In 2012, North Carolina State University received a $100,000 grant from the Tobacco Trust Fund to partner with Sweet Green Fields in researching winter hardiness, weed and disease management and to provide potential growers with answers about its profitability.
Demand for stevia has increased since the FDA approved it in 2008, as well as its qualities of being zero-calorie and all-natural.
More than 1,100 products that use stevia as a sweetener launched globally last year, Lu Ann Williams, head of research at Innova Market Insights, Duiven, The Netherlands reported to Food Business News last year.
Coca-Cola reports using stevia in more than 25 products worldwide, mostly in Sprite. PepsiCo added stevia to Sobe Lifewater and its Tropicana orange juice Trop50 product. Vitamin Water also uses stevia in its products.
Originating in Paraguay, stevia is mostly farmed in China. Even with some U.S. farms growing stevia, extraction still occurs in China. Teegarden and others are hoping a U.S. extraction plant can be built to keep the entire process domestic.
Uses existing equipment
Farmers find stevia growth an easy transition because it uses a lot of the same machinery used for tobacco production. Peanut farmers could also use their equipment to grow stevia.
Initially, the plants start in a greenhouse to outlast the spring frost. During harvest, the foliage must be separated from the stem, dried and shipped to China to extract the glycoside.
North Carolina Grower’s Association Deputy Director Lee Wicker had only heard of stevia as a crop three weeks ago. He says that growing stevia could be a “hit or miss.”
Wicker does not believe it will be a strong candidate to replace tobacco, but views it as a possible complementary crop during rotation.
Stevia does not require many years of historical knowledge like tobacco, he said.
“No one crop will replace tobacco,” Wicker said.
A cash crop?
Denny Lee is growing his first stevia crop with Teegarden. He hopes that this crop will survive winter and last for up to four more years, as the plants grow larger and the expense decreases.
“I don’t know what to feel about it right now, but if it’s not profitable, we can’t grow it,” he said of the water-loving plant. “That’s the bottom line.”
Researchers are still studying disease and soil similarities.

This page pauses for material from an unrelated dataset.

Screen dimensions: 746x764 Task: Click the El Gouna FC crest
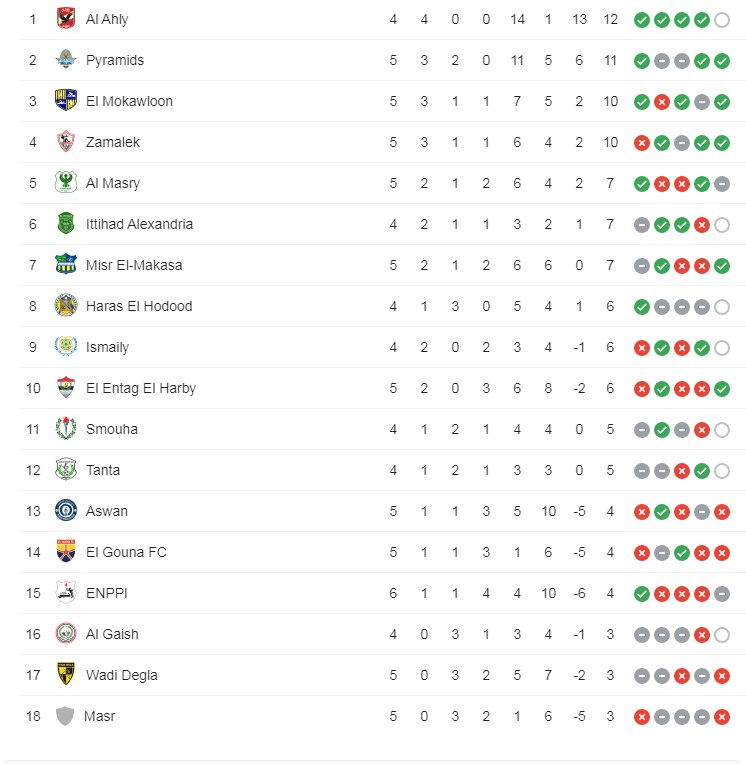(66, 552)
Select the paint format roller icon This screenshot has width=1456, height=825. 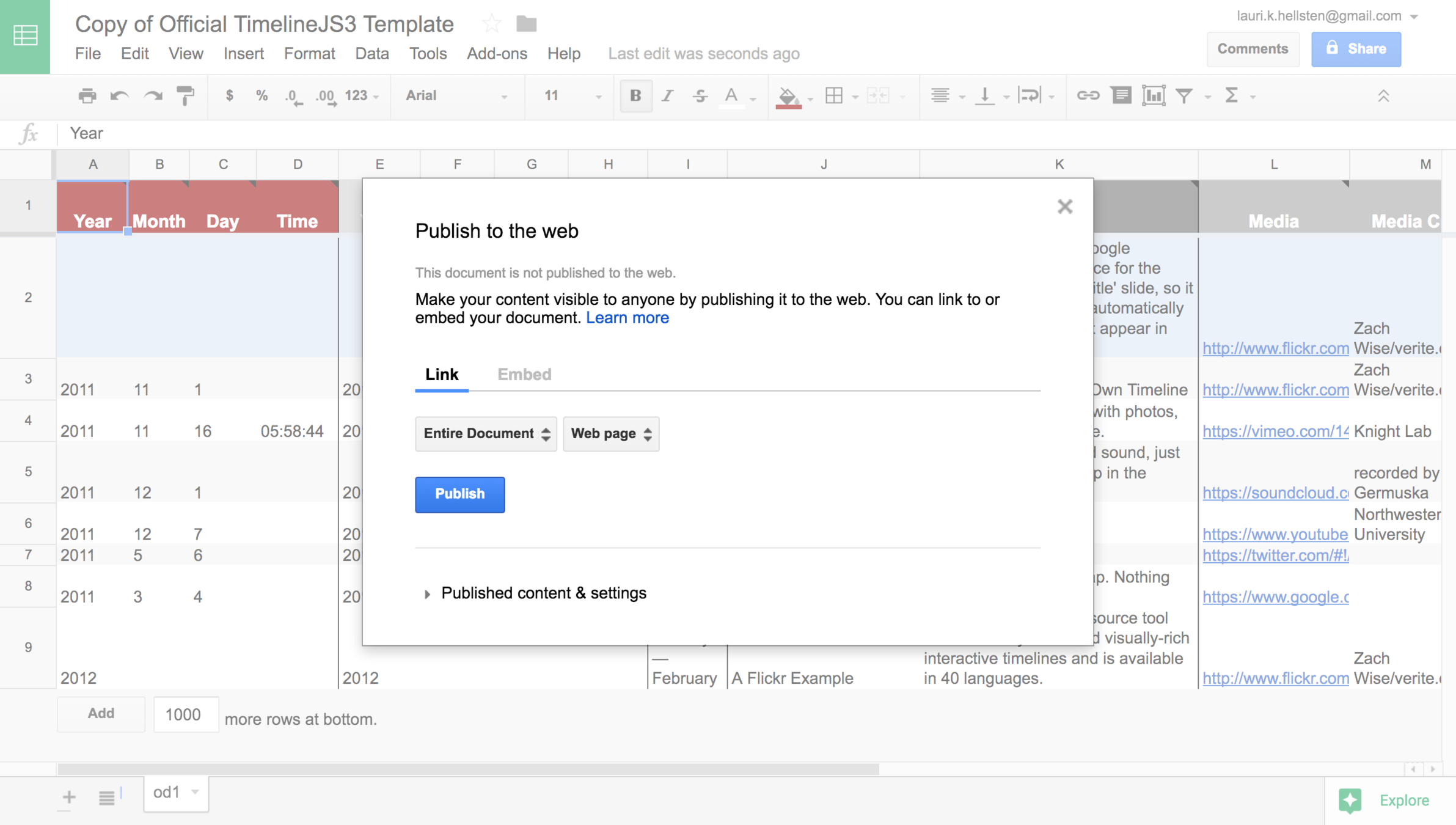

So far, stevia producers and researchers are discovering that the climate is excellent for stevia. The soils used for tobacco are also conducive for the sweet plant. Fortunately, the sweet herb does not seem to draw deer, bears or even insects.
Researchers have discovered some potential diseases that also affect tobacco plants, but most are manageable.
Many questions still remain. In North Carolina, it is hard to determine the life of stevia plants because the oldest crop is only about 3 years old.
David Shew, professor of plant pathology at NCSU, says that the project is trying to stay ahead of the curve, addressing issues as the plants grow. He has witnessed a surprising amount of excitement and enthusiasm about the crop’s potential from growers.
“We are trying to get North Carolina into this early,” Shew said. “We think we have potential to garner a large part of the market.”